Copy out word for word the lines running from the start of the items through the line that contains "[x=504, y=500]", including that line.
[START OF The records]
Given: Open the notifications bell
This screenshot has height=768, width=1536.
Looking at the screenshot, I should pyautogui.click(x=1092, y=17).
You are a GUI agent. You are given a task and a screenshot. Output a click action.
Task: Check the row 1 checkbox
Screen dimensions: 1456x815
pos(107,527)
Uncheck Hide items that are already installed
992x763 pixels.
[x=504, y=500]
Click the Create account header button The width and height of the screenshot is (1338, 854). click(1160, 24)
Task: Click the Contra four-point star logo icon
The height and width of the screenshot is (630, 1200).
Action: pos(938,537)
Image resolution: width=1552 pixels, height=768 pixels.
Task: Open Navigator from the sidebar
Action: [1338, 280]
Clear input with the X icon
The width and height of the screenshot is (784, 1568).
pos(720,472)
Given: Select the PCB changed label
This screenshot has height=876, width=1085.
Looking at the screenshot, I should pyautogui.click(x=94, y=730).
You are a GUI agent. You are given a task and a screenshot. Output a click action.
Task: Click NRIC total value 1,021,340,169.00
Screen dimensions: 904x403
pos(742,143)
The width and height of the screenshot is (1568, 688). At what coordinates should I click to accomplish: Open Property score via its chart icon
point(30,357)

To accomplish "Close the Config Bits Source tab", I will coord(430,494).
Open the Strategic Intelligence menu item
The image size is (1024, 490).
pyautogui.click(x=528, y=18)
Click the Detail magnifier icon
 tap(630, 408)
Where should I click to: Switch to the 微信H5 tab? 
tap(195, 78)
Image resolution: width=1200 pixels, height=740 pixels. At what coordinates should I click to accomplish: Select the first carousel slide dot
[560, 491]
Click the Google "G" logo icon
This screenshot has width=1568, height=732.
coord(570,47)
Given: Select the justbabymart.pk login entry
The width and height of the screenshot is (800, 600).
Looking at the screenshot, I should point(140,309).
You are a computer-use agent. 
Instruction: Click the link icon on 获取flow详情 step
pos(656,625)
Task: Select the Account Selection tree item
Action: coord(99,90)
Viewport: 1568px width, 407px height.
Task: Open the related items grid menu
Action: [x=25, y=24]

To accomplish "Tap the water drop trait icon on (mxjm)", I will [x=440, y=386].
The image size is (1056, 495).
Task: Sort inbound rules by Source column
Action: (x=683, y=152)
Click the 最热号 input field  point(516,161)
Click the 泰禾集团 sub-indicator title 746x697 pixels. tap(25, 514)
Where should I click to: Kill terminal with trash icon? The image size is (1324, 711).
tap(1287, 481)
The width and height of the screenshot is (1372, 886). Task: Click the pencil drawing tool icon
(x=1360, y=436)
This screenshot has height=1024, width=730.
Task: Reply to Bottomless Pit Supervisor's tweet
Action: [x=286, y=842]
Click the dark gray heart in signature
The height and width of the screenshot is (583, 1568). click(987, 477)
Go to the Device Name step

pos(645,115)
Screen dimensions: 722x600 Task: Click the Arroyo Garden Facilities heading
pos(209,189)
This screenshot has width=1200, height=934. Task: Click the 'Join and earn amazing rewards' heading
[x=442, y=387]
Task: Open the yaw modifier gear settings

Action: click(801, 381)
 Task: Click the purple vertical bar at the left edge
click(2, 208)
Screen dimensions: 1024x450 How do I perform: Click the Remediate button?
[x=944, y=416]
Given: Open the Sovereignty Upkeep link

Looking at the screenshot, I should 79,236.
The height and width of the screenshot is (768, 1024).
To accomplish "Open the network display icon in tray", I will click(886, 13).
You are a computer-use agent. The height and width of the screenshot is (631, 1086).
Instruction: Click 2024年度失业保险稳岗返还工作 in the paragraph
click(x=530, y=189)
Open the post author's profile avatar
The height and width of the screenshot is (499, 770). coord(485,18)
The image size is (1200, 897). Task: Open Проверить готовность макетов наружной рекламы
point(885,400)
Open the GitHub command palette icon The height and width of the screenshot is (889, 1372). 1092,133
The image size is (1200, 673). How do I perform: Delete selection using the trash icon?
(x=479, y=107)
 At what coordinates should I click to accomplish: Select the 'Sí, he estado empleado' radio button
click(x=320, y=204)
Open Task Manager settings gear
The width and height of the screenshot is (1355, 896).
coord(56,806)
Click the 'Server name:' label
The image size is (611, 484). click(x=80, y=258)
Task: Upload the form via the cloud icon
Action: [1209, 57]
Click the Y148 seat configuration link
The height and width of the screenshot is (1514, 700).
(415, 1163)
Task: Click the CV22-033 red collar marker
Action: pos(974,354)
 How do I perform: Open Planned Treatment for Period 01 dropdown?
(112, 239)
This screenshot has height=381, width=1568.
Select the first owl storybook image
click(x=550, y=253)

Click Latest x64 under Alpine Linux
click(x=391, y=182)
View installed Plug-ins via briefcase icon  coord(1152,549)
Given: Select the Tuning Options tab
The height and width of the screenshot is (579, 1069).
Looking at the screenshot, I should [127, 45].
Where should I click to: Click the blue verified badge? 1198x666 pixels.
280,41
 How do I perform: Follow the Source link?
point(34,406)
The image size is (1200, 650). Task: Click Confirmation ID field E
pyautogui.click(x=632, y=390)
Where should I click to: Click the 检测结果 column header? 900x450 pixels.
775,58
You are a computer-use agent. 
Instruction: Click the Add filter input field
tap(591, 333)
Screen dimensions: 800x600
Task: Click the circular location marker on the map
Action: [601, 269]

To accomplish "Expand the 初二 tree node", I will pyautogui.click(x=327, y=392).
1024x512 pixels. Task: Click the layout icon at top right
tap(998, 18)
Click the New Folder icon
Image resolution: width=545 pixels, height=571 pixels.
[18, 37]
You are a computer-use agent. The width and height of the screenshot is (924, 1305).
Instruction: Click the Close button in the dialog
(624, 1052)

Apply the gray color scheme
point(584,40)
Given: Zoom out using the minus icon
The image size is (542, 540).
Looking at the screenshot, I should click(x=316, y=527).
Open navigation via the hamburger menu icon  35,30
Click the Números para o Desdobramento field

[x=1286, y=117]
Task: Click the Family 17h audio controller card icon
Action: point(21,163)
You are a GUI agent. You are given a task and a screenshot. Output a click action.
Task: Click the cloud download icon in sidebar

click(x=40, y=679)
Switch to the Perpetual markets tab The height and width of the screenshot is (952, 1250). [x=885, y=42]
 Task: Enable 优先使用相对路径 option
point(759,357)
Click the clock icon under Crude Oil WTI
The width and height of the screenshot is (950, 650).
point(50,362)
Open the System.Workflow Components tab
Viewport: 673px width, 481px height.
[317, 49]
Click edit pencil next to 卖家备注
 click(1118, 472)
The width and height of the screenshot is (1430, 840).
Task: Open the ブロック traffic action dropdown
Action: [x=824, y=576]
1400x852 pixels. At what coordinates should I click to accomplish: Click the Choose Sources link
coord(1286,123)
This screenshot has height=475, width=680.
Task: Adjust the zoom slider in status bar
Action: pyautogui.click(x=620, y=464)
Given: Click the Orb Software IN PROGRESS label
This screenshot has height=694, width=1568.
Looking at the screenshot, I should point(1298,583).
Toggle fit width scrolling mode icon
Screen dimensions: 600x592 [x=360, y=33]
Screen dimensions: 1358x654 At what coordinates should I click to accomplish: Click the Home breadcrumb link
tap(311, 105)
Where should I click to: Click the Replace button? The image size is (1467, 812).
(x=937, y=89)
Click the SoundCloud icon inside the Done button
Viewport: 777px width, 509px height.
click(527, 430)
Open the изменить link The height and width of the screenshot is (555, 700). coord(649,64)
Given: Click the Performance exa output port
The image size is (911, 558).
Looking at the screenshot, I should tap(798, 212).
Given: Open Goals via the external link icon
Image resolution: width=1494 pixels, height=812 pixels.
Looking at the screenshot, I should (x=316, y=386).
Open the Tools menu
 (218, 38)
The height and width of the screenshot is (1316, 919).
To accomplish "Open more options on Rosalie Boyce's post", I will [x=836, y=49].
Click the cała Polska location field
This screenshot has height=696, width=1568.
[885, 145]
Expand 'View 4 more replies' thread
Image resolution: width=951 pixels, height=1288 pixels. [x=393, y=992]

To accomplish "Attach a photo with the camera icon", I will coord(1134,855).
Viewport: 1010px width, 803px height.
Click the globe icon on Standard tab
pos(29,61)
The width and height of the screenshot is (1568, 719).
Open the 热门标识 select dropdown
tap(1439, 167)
[END OF The records]
**Written response:**
Given: Open the notifications bell
This screenshot has height=768, width=1536.
Looking at the screenshot, I should pyautogui.click(x=1092, y=17).
You are a GUI agent. You are given a task and a screenshot. Output a click action.
Task: Check the row 1 checkbox
Screen dimensions: 1456x815
pos(107,527)
Uncheck Hide items that are already installed
992x763 pixels.
[x=504, y=500]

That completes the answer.